On the hand, in Manning's case, if you lob up a 31/48, 285-yard, two TD and four interception line for the evening, things might not go so well. Those stats didn't lie on Sunday night, and they provide direct evidence of a quarterback who was consistently flustered by a Chargers defense that dominated the Colts at the line of scrimmage, refused to allow Indy to run, snuffed out screen passes and generally looked more prepared than their opponent.
That's not all Peyton's fault, because the Colts simply can't run, and they knew that going in. San Diego has a stupendous defense, and Indy, with 24 rushing yards on 13 carries, didn't ever really bother trying to establish a ground game.
For Rivers, however, the stats are a bit deceiving -- he was helped by a defense that took two interceptions to the house and a special teams unit that was on point, something that troubled them earlier in the year. All that while dealing with a still-injured Antonio Gates and a re-sidelined (this time for a calf injury) Vincent Jackson.
But he was efficient as hell, going 19/23 for 185 yards, throwing short passes when Indy tightened up over the top, and allowing the ground game to turn what seemed like a shootout into a grinder of a game.
"It turned into that," Rivers said "We found out early on they weren't going to let us throw it over their head.

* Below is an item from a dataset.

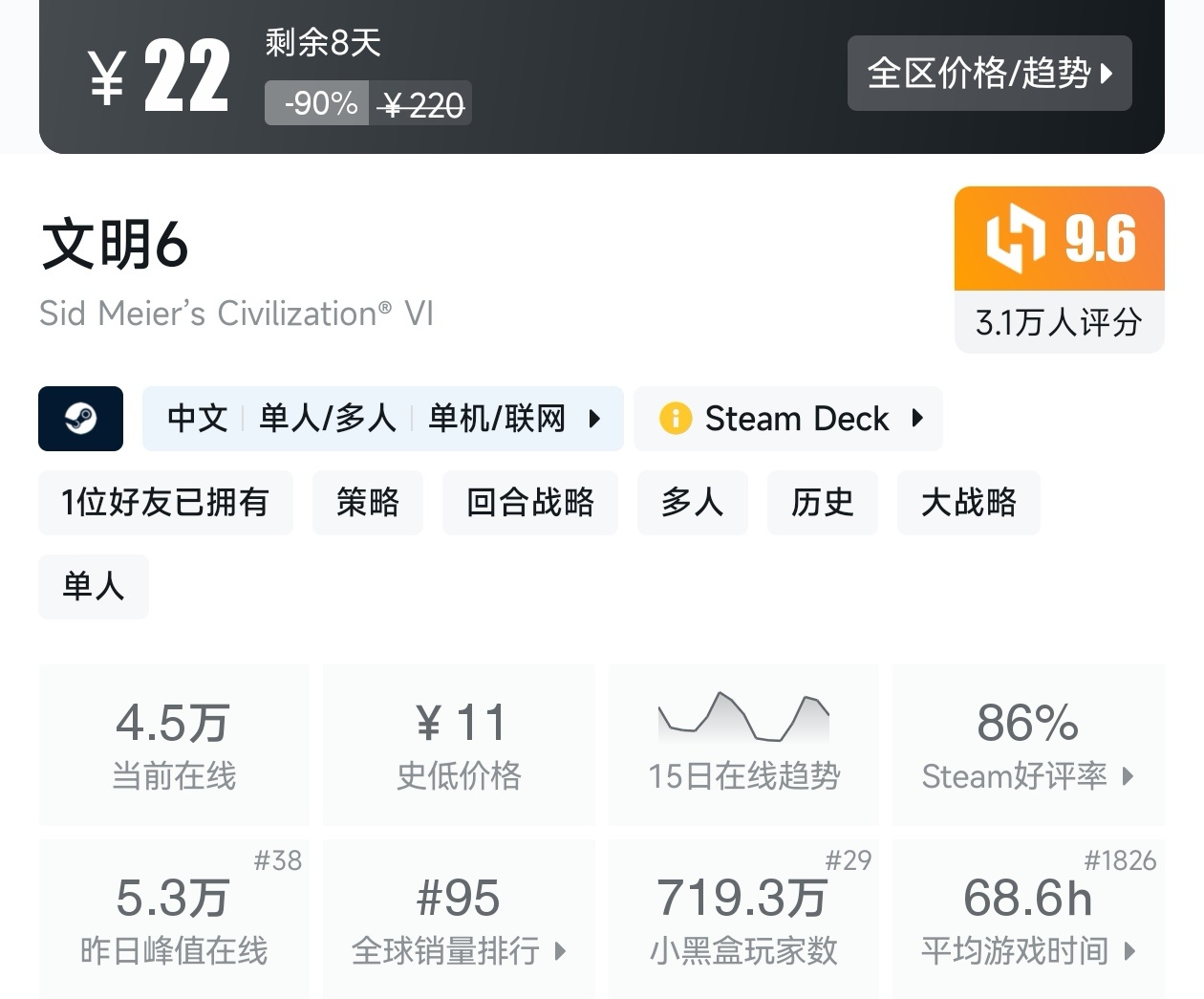Tap the 史低价格 lowest price tile
This screenshot has width=1204, height=999.
[x=459, y=744]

I threw as many checkdowns tonight as I have in a long time."
The weird thing, though, is that most people who watched this game understand that Rivers not forcing passes and picking up a huge road win in whatever way it took is the real sign of an MVP. Yeah, he might not catch Dan Marino for the single-season passing record now, but if the Chargers keep developing like they have over the past four weeks, there's a pretty good chance he'll have a chance to catch him in total Super Bowl rings.